Reeves announced an extension to business rates for 2025/26 and committed to permanently reducing business rates multipliers for retail, hospitality and leisure properties from 2026/27.
Labor will also freeze the small business multiplier and provide 40 per cent relief on bills for these properties, up to £110,000.
While the extension is welcomed by small businesses crippled by rising costs, others suggest the changes do not go far enough.
Nik Moore, head of business rates at Rapleys, said: “With the 75 per cent relief for hospitality ending in April 2025 and becoming a 40 per cent relief, this still means a cost wall of around “500 million pounds to hit the sector.” No further action appears to be taking place until 2026/27, when a new two-tariff system will be delivered. But there are no guarantees. Again.
Rachel Brennan, founder of Essex-based floristry business Blossom and Grow, added: ‘Three years ago, I set up my own floristry business, Blossom and Grow. Like many small business owners, I have felt hampered by a business rates system that is no longer fit for purpose.
‘While extending business rates relief provides some help, reducing it to 40 per cent will continue to put pressure on finances. It’s disappointing that we won’t see permanently lower tax rates until at least 2026.’
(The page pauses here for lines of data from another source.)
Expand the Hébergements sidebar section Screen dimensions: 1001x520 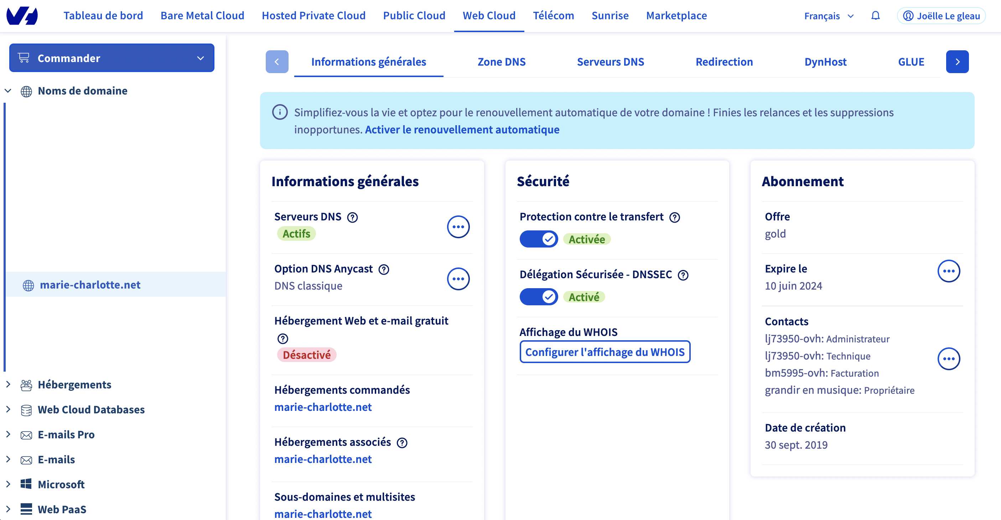[x=8, y=384]
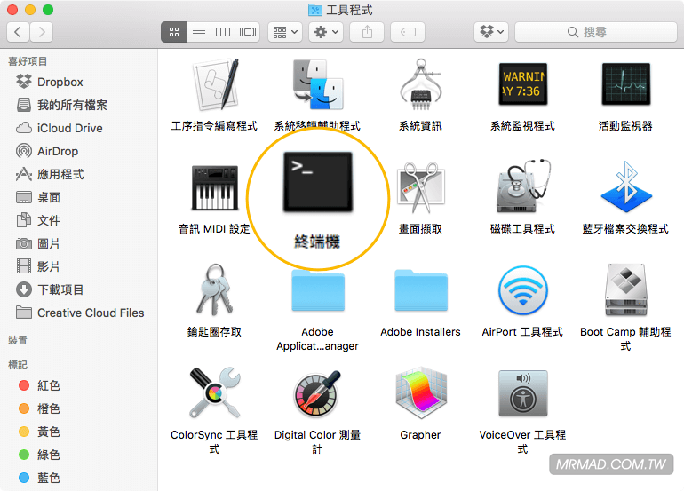Expand the gear action menu
684x491 pixels.
325,32
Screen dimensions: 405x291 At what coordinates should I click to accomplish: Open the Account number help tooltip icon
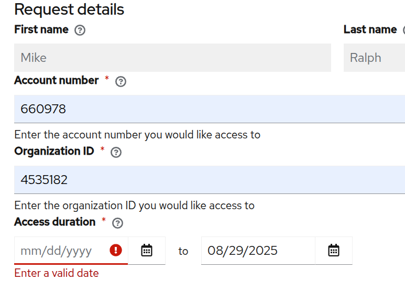point(121,82)

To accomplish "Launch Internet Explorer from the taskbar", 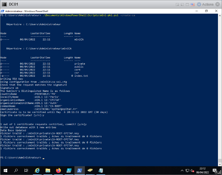I will (x=38, y=170).
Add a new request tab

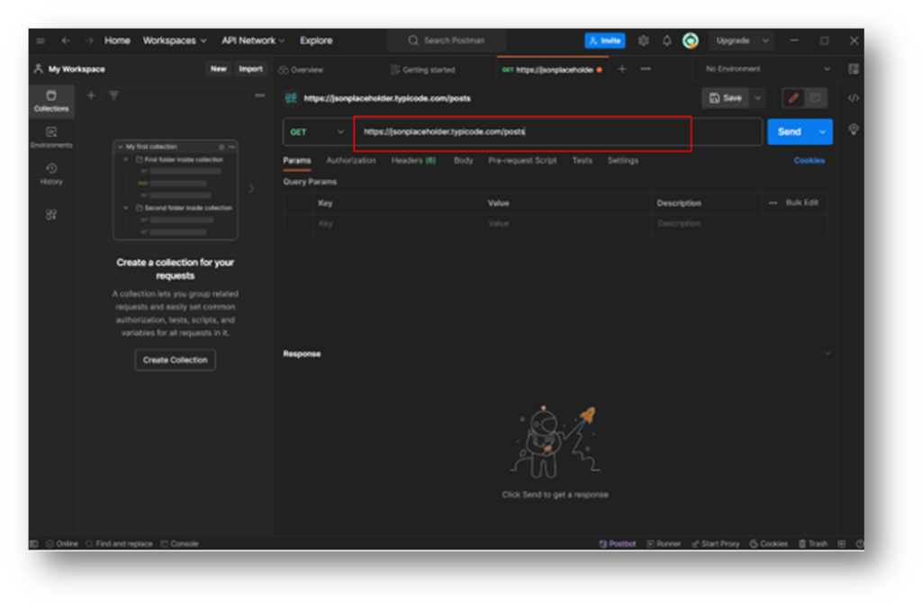pyautogui.click(x=621, y=69)
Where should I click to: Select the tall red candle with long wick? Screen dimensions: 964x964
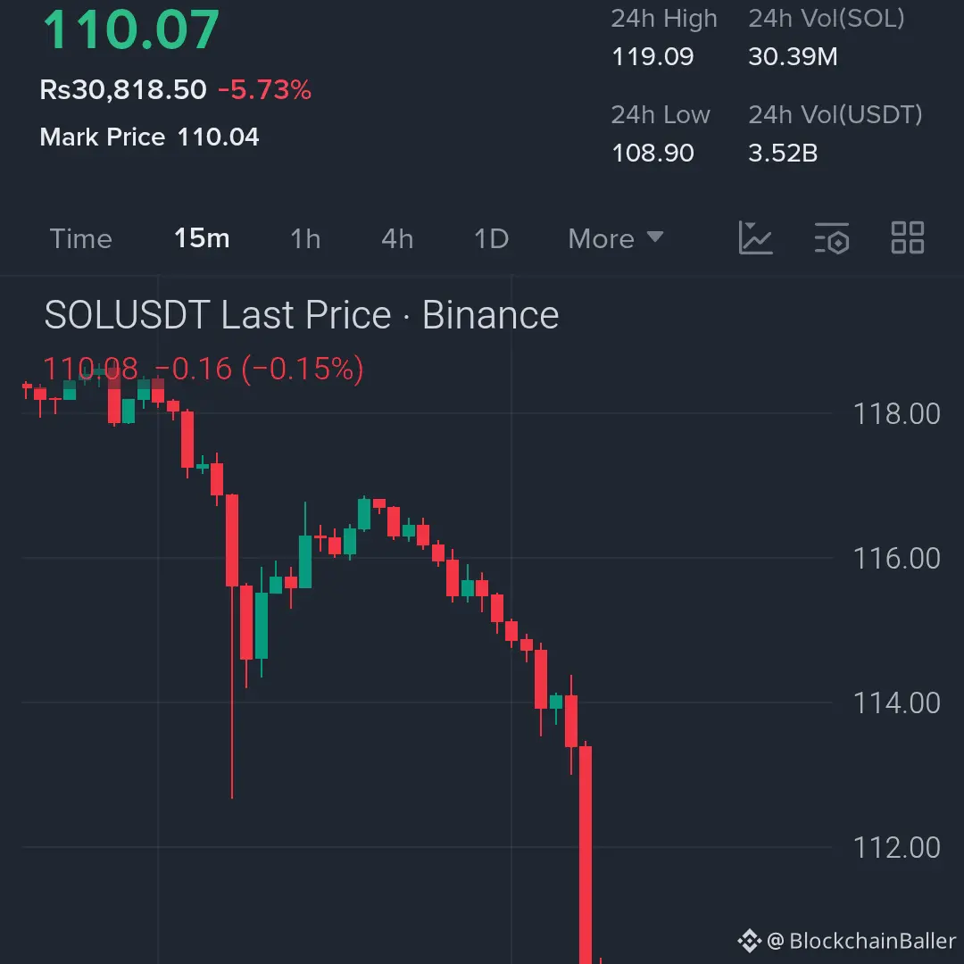point(232,645)
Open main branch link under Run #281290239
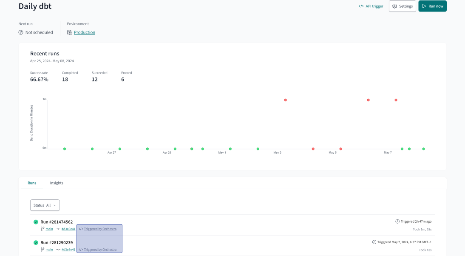The image size is (465, 256). 49,250
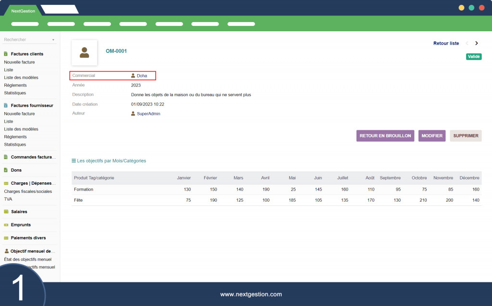The image size is (492, 306).
Task: Expand Charges | Dépenses sidebar section
Action: pyautogui.click(x=33, y=183)
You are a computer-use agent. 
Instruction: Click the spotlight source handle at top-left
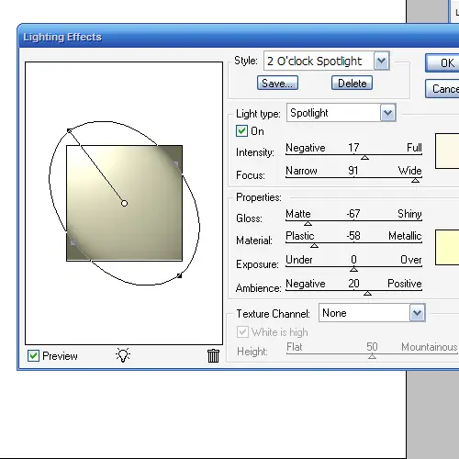70,131
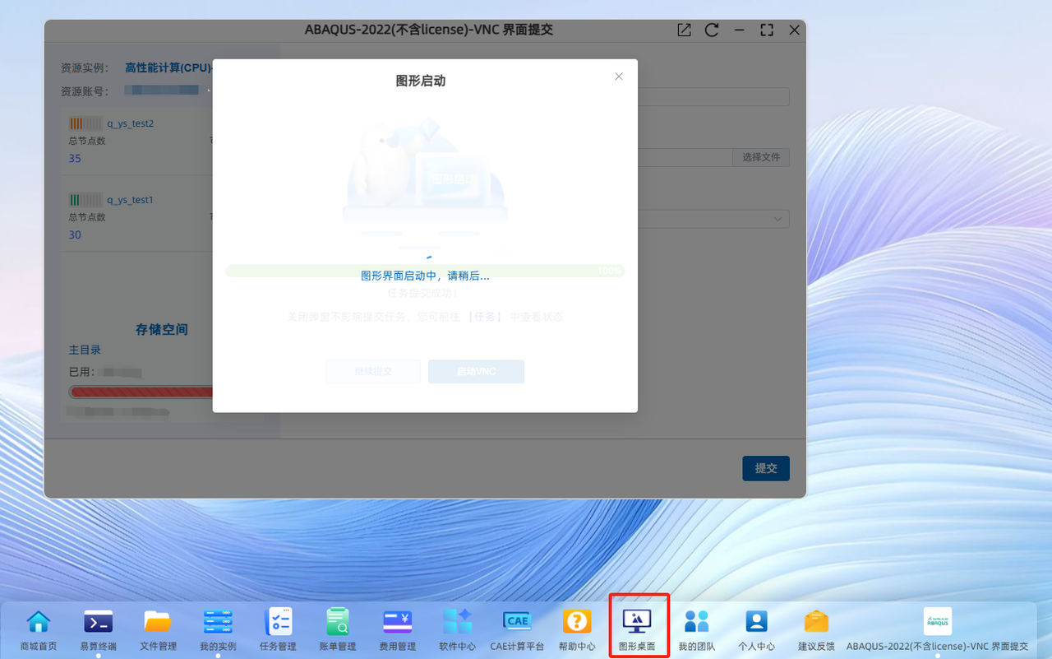Open 个人中心 profile icon
This screenshot has height=659, width=1052.
tap(756, 622)
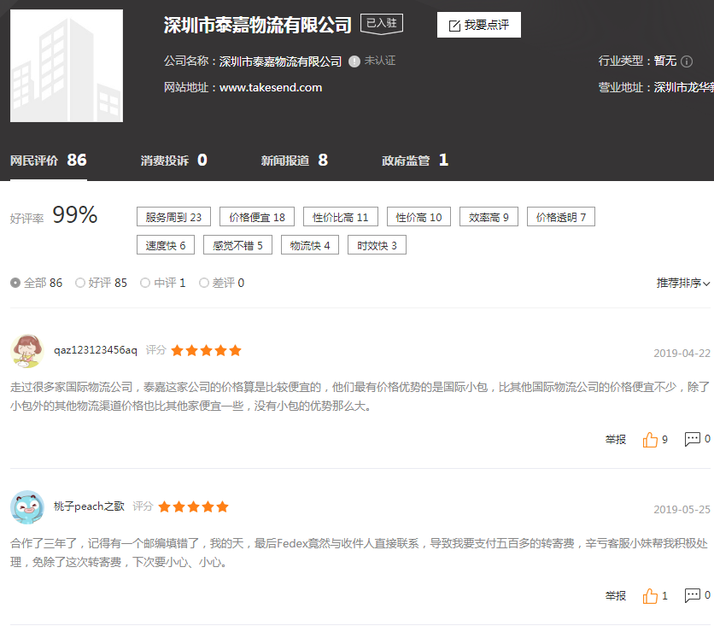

Business rates reform, as promised in Labour’s election manifesto, seems a long way off at the moment, as Reeves shores up the nation’s finances and public services.
Moore added: “It is not surprising that there is no immediate reform of business rates, given the much talked about black hole – after all, why would they act quickly to reduce a tax collection that has high compliance? But in the meantime, “This unfair and failed system continues to be a burden for many companies.”